On one level, the whole sorry saga of Malaysian Flight 370 is faintly ridiculous. The ill-fated airliner flew into oblivion while Malaysian air traffic controllers simply couldn't be bothered to notice that an airliner was flying over their territory, drastically off course. On another level, the loss should be a wakeup call to aviation administrators to collect data from planes in flight in real time, something that is technologically feasible and long overdue.

On a third level, the level at which a 3-year-old kid in New Zealand, a child of one of the plane's passengers, is continually asking his mom, "When will daddy be coming home," it's heartbreaking.

The plane and its passengers are almost certainly lost. It would be good if they could locate the craft, or at least its black box, and then get to the business of honoring the memories of the dead.

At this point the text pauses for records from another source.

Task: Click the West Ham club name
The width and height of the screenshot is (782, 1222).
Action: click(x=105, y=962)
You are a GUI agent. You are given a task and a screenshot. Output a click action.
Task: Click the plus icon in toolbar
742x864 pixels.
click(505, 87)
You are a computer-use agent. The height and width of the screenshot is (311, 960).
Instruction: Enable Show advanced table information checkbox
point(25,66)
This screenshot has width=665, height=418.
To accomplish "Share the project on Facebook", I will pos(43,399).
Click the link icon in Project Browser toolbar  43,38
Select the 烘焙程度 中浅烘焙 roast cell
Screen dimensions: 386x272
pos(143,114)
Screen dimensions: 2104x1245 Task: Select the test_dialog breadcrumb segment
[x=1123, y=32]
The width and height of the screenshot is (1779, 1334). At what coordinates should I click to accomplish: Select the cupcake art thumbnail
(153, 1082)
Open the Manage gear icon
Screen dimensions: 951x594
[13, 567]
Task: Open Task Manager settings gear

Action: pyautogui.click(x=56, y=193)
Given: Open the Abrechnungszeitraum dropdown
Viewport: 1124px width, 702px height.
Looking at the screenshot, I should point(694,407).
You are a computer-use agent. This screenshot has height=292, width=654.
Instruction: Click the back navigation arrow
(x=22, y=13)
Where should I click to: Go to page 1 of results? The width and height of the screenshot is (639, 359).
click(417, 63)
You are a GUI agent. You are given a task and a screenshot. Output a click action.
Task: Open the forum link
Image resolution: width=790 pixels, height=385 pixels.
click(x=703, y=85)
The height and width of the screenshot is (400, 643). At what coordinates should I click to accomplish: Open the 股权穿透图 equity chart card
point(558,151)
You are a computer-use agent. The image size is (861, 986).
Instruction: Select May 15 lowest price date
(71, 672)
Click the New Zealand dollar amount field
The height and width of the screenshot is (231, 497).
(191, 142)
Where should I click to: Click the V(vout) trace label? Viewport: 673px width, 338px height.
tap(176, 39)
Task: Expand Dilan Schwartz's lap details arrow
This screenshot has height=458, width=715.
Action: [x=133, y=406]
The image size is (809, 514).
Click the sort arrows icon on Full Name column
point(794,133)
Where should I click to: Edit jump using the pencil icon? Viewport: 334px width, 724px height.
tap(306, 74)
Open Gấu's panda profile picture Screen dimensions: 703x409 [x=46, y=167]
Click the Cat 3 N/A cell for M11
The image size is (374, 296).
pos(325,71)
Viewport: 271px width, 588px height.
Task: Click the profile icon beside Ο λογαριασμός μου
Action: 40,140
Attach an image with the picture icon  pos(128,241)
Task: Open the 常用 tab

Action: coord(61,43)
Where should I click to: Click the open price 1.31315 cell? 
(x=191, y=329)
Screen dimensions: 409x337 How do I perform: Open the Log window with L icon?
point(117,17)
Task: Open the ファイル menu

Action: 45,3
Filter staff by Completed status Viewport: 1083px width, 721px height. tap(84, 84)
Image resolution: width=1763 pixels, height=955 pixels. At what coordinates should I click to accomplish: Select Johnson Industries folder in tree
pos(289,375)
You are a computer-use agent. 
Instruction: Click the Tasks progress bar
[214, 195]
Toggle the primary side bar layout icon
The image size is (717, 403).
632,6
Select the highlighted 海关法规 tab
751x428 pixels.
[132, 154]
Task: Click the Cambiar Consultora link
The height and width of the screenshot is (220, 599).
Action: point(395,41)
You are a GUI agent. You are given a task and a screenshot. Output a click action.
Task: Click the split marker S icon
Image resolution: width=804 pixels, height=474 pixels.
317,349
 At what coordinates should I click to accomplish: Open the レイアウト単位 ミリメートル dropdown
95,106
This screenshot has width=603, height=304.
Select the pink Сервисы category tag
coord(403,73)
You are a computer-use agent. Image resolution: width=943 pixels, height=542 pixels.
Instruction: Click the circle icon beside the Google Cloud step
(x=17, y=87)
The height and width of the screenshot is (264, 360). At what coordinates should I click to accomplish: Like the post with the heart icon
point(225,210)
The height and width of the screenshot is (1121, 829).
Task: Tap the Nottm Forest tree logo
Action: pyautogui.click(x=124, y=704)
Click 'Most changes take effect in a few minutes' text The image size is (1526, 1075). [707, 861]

Hopefully, this will be an alert to responsible authorities to get their heads out of their back sides and start paying attention to airline safety in a world still large enough for an airliner to vanish.

© Michael Huggins, 2014. All rights reserved.

Sunday, April 6, 2014

Seeing, not wanting

Sometimes, you get in a frame of mind where you are simply a spectator of each moment as it happens, not holding an opinion about it but merely observing, and all the struggles of your self-will--the girl you want to ask out, the boss you want to tell off, the new car you are saving up for--are still present to your conscious mind but become something of an irrelevant side show, a movie running in a small corner of your mental screen, with the volume turned off.

This may happen through some mental discipline such as meditation or simply by a small triggering event, as simple as suddenly noticing a falling leaf or watching someone pedaling a bicycle. Everything is the same and yet everything is suddenly changed. Every leaf on a tree or pebble on your path is a matter of grave and deep interest. You seem to see everything and need nothing. In its own way, it is like seeing an X-ray of the world.

You know that within 15 minutes, you may very well be back to your customary egotistical, complaining, deluded self, but while the sudden detachment lasts, it is as though you are on a different plane, and you begin to think what may bring the feeling back again. Since you know it is possible, you know that when it returns, you will welcome it.